In an economic sense, Caol Ila’s picturesque location is mostly wasted, especially since its whisky is shipped back to the mainland to mature. Malted barley can be distilled anywhere: Japan has a thriving single-malt industry, and a number of distillers in the U.S. are making Scottish-style whisky. Distillers in Japan and America can’t call their products Scotch, but there’s nothing stopping a company like Diageo from closing down its Islay operations and moving them to Glasgow or some other, more convenient location. (Just about any location would be more convenient than Islay.) In 2010, Diageo opened a large-scale distillery called Roseisle, in northern Scotland, which produces about ten million litres of alcohol per year, all of it for blend.

Reynier thinks he knows where this is leading. He imagines an accountant at a big liquor conglomerate suddenly wondering, “Why do we have distilleries on these remote Hebridean islands?” The Scotch Whisky Association recognizes five kinds of Scotch, one of which is “blended malt”—that is, a blend of malt whiskies from two or more distilleries. To Reynier, this seems intended to make it easier for big companies to do away with small distilleries, while still claiming to sell malt. “The distilleries that are left will be façades—for marketing,” Reynier says. “And the actual spirit will all be distilled somewhere else. No doubt.”

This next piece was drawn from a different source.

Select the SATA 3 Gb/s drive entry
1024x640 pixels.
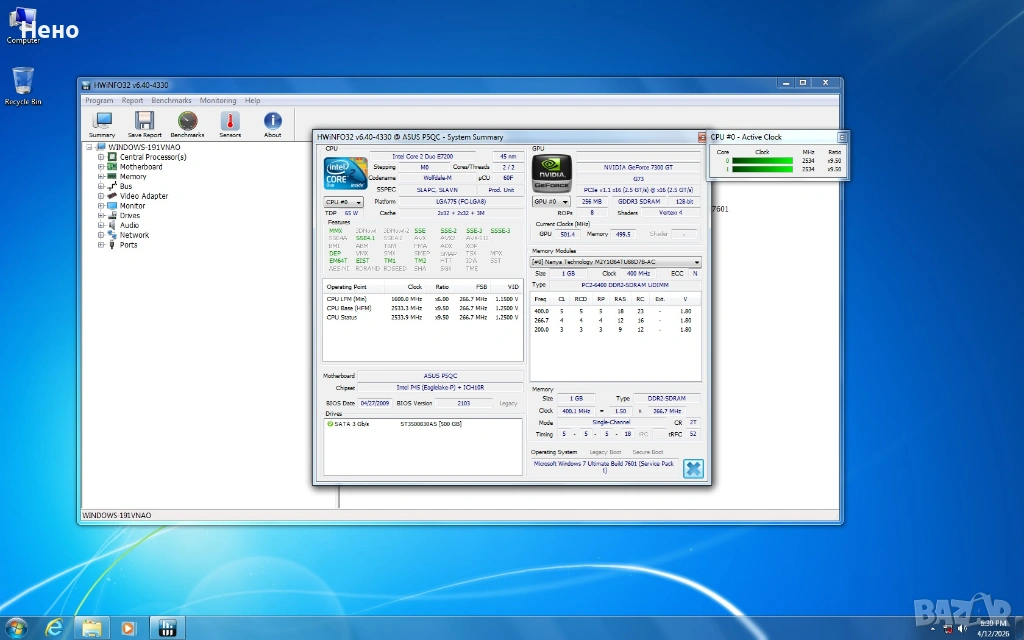pyautogui.click(x=350, y=424)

McEwan is less worried; he thinks that rising demand, particularly from Asia, will only make great malt more valuable. “I can rest easy in my chair,” he says, “knowing that I have helped to provide a secure future for generations, possibly.” Because single-malt whisky is a luxury product, its makers can afford to ignore some of the demands of efficiency—in fact, Bruichladdich has proved that some whisky drinkers will pay a premium for whisky made in unusually inefficient ways. For the purpose of keeping far-flung distilleries afloat, Bruichladdich’s business model might be the only one that makes sense. By making the Islay terroir a central part of its brand, Bruichladdich has made itself essentially immovable.

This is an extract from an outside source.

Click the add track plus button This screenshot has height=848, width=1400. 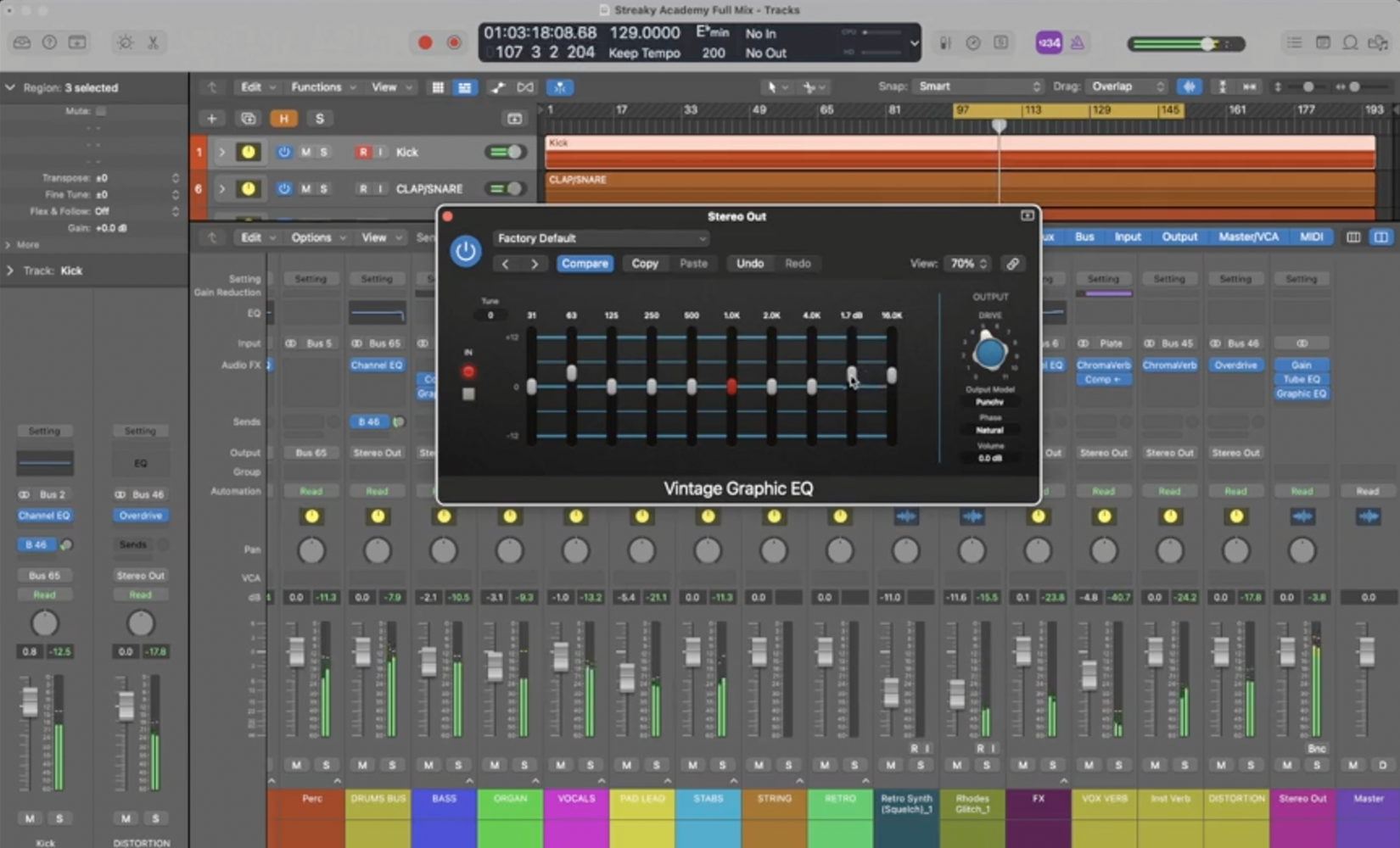pyautogui.click(x=211, y=119)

Already, there are signs in the industry that Bruichladdich has been influential—or, at the very least, prescient. More companies now sell whisky that is uncolored and un-chill-filtered, and some now offer whisky aged in a variety of casks. Demand is rising faster than distillers had predicted; as aged stocks deplete, a growing number of distilleries are promoting whisky with no age attached. Last year, Macallan announced that all its malt younger than eighteen years old would be sold not by age but according to a four-color system, ranging from gold to ruby. By law, age statements must reflect the age of the youngest spirit in the bottle; forgoing them gives distillers more flexibility, allowing them to combine malts of different vintages, some of which might be recent. This approach also demands a certain amount of faith from consumers, who have learned to be skeptical of vague claims on whisky bottles. But, then, for anyone who loves malt, there is no alternative to faith: if you don’t trust the distiller, nothing written on the bottle will guarantee you a great dram.

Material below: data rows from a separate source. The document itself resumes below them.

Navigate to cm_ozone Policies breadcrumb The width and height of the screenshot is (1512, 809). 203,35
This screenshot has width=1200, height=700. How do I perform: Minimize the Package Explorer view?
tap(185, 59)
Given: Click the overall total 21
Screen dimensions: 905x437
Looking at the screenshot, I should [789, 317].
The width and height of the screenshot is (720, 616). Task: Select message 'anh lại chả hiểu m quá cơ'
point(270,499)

It was late afternoon in the Bruichladdich gift shop, and McEwan was waxing ambassadorial. Some guests were in town from Japan—bar and restaurant owners, all current or potential customers—and tables had been set up for a formal tasting: white tablecloths, rows of glasses, and a handsome bound book of tasting notes.

Few of the guests spoke English, and so McEwan had to pause between phrases for the translator, which made him sound even more theatrical than usual. Assistants poured out small drams of the Laddie Sixteen, which was made from spirit distilled by the previous regime. McEwan said, “If I was asked, ‘What was the last whisky in the world, before you die, which one would you have?’ ” He slapped his hands together. “Sixteen.” As the guests sipped, he supplied some real-time tasting notes. “It’s a little bit spicy,” he said. “If you add a little bit of water, then you get the apricot, the peach, the pear—maybe a little bit of gooseberry.” There was some stammering from the translator as she tried to summon the Japanese word for “gooseberry.”